Level 3: Situational Problem-solving (Evaluate/Create) - Diagnosis and treatment decision-making in real-world clinical scenarios.
Key Designs¶
- Cross-level knowledge coverage alignment: Ensuring different levels cover the identical scope of knowledge.
- Normalized metrics: Enabling meaningful comparisons across different cognitive levels.
- Coverage of 6 major LLM families (Llama, Qwen, Gemma, Phi, GPT, DeepSeek), ranging from 2B to 70B parameter scales.
Key Experimental Results¶
Main Results¶
| Model | Parameters | L1 Knowledge | L2 Application | L3 Solving | Decline |
|---|---|---|---|---|---|
| GPT-4o | - | 89.2 | 71.5 | 58.3 | -30.9 |
| Qwen2.5-72B | 72B | 85.1 | 67.3 | 53.8 | -31.3 |
| Llama-3.1-70B | 70B | 82.4 | 64.1 | 51.2 | -31.2 |
| Qwen2.5-7B | 7B | 68.3 | 48.2 | 35.1 | -33.2 |
| Gemma-2B | 2B | 45.2 | 29.8 | 18.5 | -26.7 |
Model Scale Impact¶
| Scale Comparison | L1 Difference | L3 Difference | Description |
|---|---|---|---|
| 7B vs 70B+ | +16.8 | +22.5 | Scale is more critical at higher levels |
| 2B vs 7B | +23.1 | +16.6 | Difference is more pronounced at lower levels |
Key Findings¶
- The performance of all models decreases by approximately 30 percentage points from L1 to L3.
- Model scale plays a more substantial role at higher cognitive levels.
- Medically fine-tuned models do not necessarily outperform general large language models at L3.
Highlights & Insights¶
- Evaluation Paradigm Innovation: For the first time, Bloom's Taxonomy is introduced into LLM medical evaluation to provide a cognitive-level perspective.
- Counter-Intuitive Finding: Medically fine-tuned models do not always outperform general LLMs at high cognitive levels, which might be due to overfitting to traditional QA formats.
- Clear Capability Profiling: Provides a cross-level capability map for each LLM family, facilitating on-demand model selection.
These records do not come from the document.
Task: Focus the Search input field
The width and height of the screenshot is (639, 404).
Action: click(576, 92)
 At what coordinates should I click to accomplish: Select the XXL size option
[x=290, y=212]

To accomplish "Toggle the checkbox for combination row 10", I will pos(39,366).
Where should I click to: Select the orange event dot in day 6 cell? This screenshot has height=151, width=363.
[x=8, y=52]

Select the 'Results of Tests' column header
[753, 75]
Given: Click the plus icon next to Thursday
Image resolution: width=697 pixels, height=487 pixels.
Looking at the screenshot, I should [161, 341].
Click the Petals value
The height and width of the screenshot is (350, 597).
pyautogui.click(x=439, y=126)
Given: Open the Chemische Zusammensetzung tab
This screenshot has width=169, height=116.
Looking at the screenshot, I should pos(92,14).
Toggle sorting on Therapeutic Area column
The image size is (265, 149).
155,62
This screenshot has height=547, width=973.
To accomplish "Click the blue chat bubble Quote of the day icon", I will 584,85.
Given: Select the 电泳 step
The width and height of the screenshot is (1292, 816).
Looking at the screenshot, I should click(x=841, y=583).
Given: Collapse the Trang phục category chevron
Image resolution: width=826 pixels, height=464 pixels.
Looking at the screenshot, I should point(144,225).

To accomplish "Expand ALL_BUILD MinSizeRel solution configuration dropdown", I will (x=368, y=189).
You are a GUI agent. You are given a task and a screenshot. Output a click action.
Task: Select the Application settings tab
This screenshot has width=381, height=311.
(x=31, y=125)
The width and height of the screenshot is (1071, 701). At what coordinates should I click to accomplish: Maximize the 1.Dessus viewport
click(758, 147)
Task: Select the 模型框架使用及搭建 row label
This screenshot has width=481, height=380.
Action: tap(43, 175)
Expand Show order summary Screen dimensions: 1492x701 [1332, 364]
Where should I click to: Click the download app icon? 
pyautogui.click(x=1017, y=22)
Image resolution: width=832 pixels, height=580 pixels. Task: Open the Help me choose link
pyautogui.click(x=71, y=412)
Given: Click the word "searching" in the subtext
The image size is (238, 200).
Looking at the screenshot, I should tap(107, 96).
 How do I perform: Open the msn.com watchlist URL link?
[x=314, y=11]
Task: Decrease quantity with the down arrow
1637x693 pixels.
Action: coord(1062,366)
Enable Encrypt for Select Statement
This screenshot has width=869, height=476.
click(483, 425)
- Methodological Contribution: Cross-level knowledge coverage alignment and metric normalization make comparison meaningful.
Limitations & Future Work¶
- Only English medical content is covered; multilingual evaluation remains to be expanded.
- The evaluation criteria for L3 contain subjective components, requiring more clinical expert participation.
- Multimodal medical scenarios (medical imaging + text) are not covered.
- The differentiated impact of CoT/few-shot prompts across levels can be explored further.
- Extension to multi-cognitive level evaluations in other domains (e.g., law, finance) is promising.
Related Work & Insights¶
- vs MedQA: MedQA only tests L1, whereas this work complements it with L2 and L3.
- vs MIMIC-IV-Ext: MIMIC-IV-Ext only tests L3, lacking comparison with lower cognitive levels.
- vs Application of Bloom's Taxonomy in Education: This work migrates a mature pedagogical framework into AI evaluation.
- vs CLIMEDBench: CLIMEDBench covers clinical scenarios but lacks systematic classification of cognitive levels.
- vs General LLM Benchmarks (MMLU, etc.): These benchmarks do not distinguish cognitive levels, conflating knowledge with reasoning.
Rating¶
- Novelty: ⭐⭐⭐⭐⭐ First introduction of a cognitive-level framework.
- Experimental Thoroughness: ⭐⭐⭐⭐⭐ Evaluates 6 LLM families across 3 levels.
- Writing Quality: ⭐⭐⭐⭐⭐ Natural integration of pedagogy and AI.
- Value: ⭐⭐⭐⭐⭐ Directly guides the evaluation of medical AI.
- Replicability: ⭐⭐⭐⭐⭐ Code and datasets are open-sourced.